There was at no moment any untransactional dialogue between him and I.

During the flight, it was all steward-speak:

"Would you like savoury or sweet snack?"

"No we don't have any tonic water."

"Thank you."

"Bye bye."

He was much too taken up with his "hen-flight" celebrations to be bothered to speak to me when I stepped off the plane.

I decided to keep the photo.

On leaving the plane, there were the air-crew, champagne in hand,  taking selfies of each other in their glitter glasses, and t shirts with red hearts on them.

Was the fancy dress for Poppy or for the passengers?

I struggle to untie the ethics.

  • As passengers, we had no choice but to accept the Poppy theatre.
  • As passengers, we were a captive audience to the aircrew's celebration.
  • As passengers, we were expected to participate more as a back-drop - as  extras to their party, than invitees.

We were being reduced to the role of audience on reality TV.



On arriving the airport, I went to seek a means of escape.

My connecting flight being in a few hours, I walked up and down trailing my baggage, looking for a bus, taxi, pavement (sidewalk).

I was confronted by transport desert.

Et merde.

I resigned myself to a long stay in the airport.


No transport, rubbish souvenir shop, low battery.

It's extraordinary how electric sockets become oasis in transport desert.
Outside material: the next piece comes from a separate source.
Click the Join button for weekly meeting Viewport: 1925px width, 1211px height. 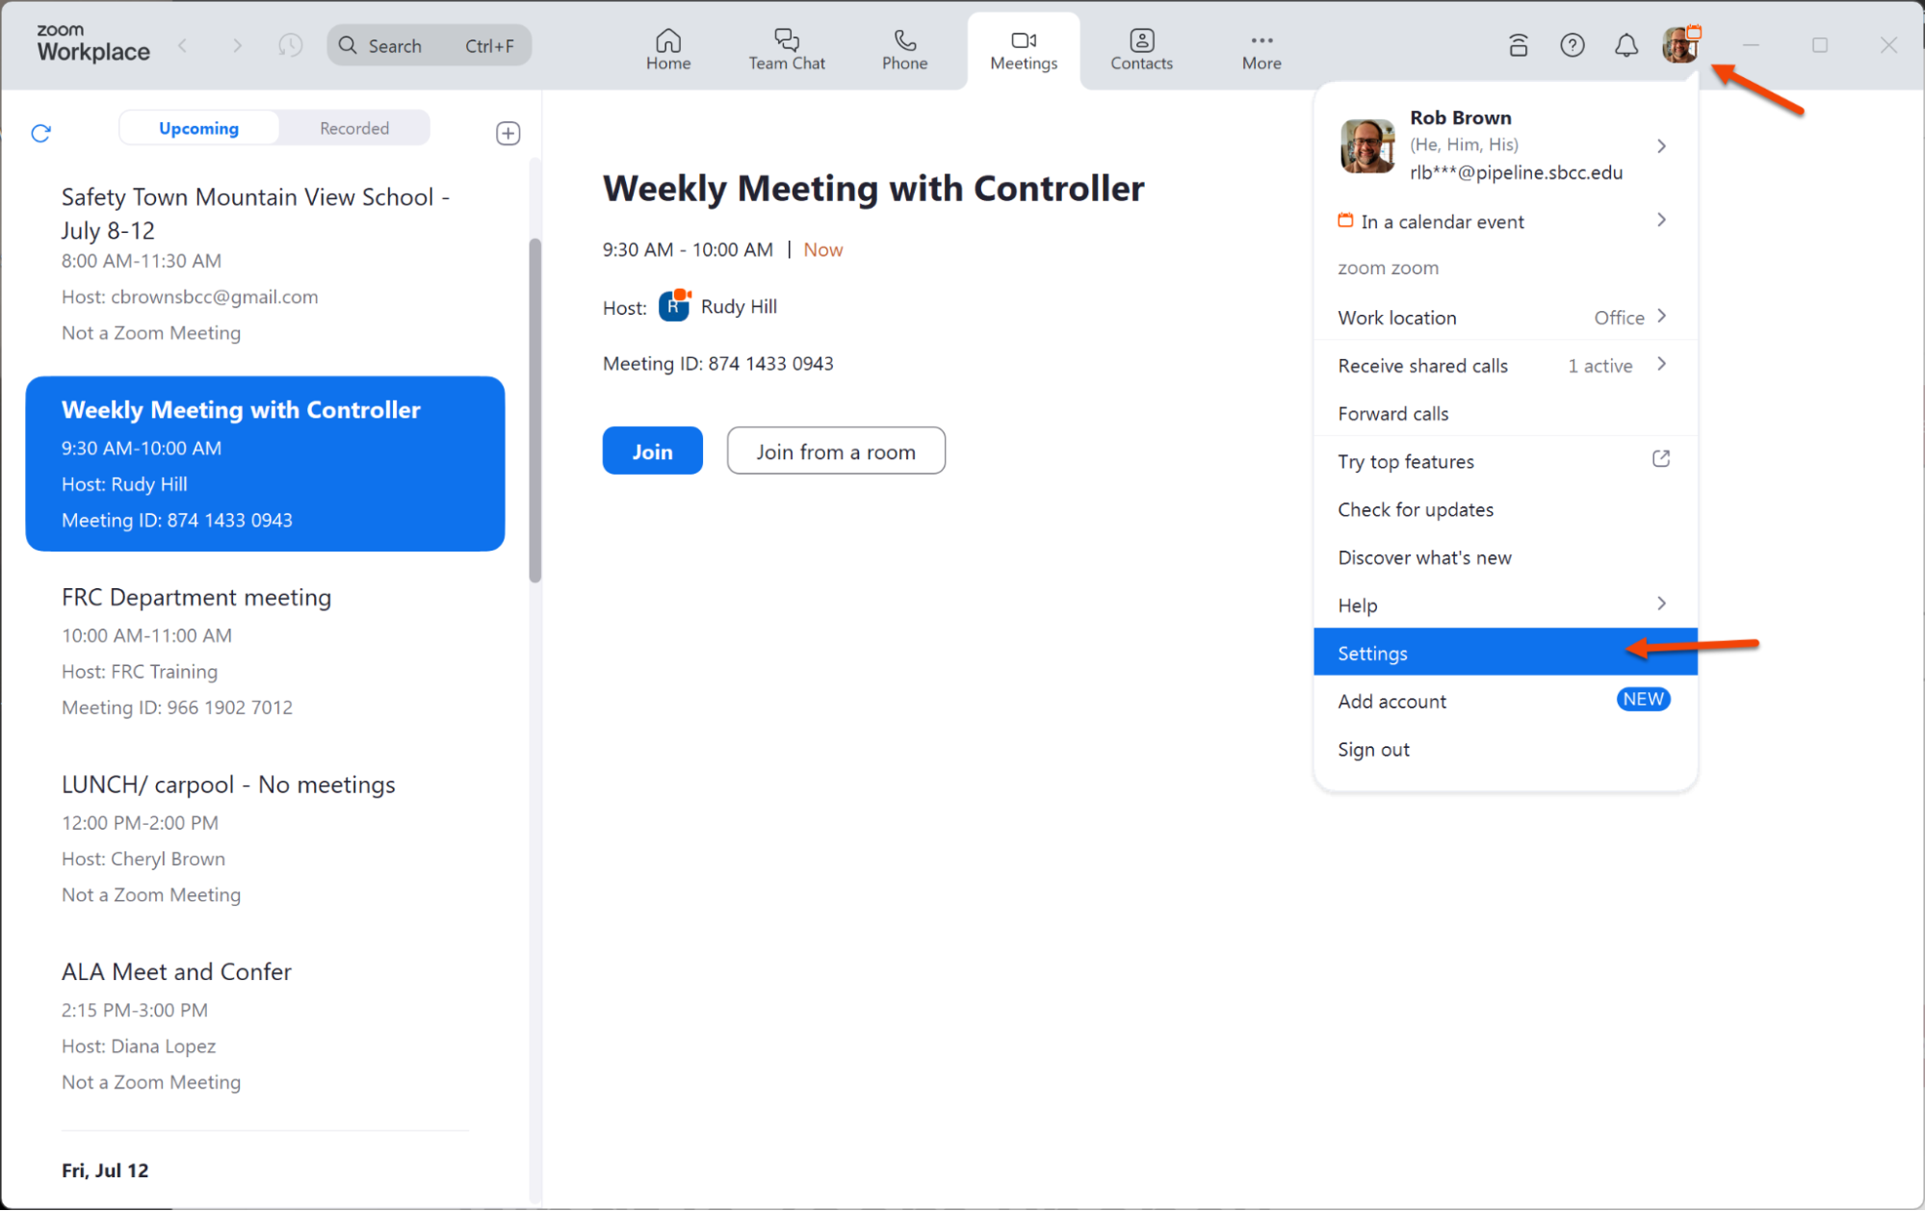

I found the shortest charging cable known to modern man or woman or wilerbeast in a combination safe on a wall.

Who invented that beauty?

BRAVO MATE! (WTF?)

No movable chairs. None. Only fixed chairs. Only fixed metal uncomfortable chairs.

A woman helpfully suggested that I might leave my phone in the safe to charge.

She didn't understand my plight.

I wanted to use the bloody phone to release my soul purgatory not lock it up in a box.

I sat uncomfortably, at an angle on my suitcase, my back suffering, my head throbbing at their fucking security messages which were every ten minutes.

"Your suitcase will be taken away and destroyed if left unattended."

I couldn't leave the suitcase unattended cos it was the thing I was sitting on.

As the time ticked by the onslaught of their loudspeakers drove me progressively madder.

Thank God for "Hyperspektiv" app which is a means of expressing dynamic paranoia like no other.

Hyperspektiv, PicPlayPost,  iMovie,  hours of sitting in alienating airport, bored, Audiocopy, Dynamite...BOOM!!!!!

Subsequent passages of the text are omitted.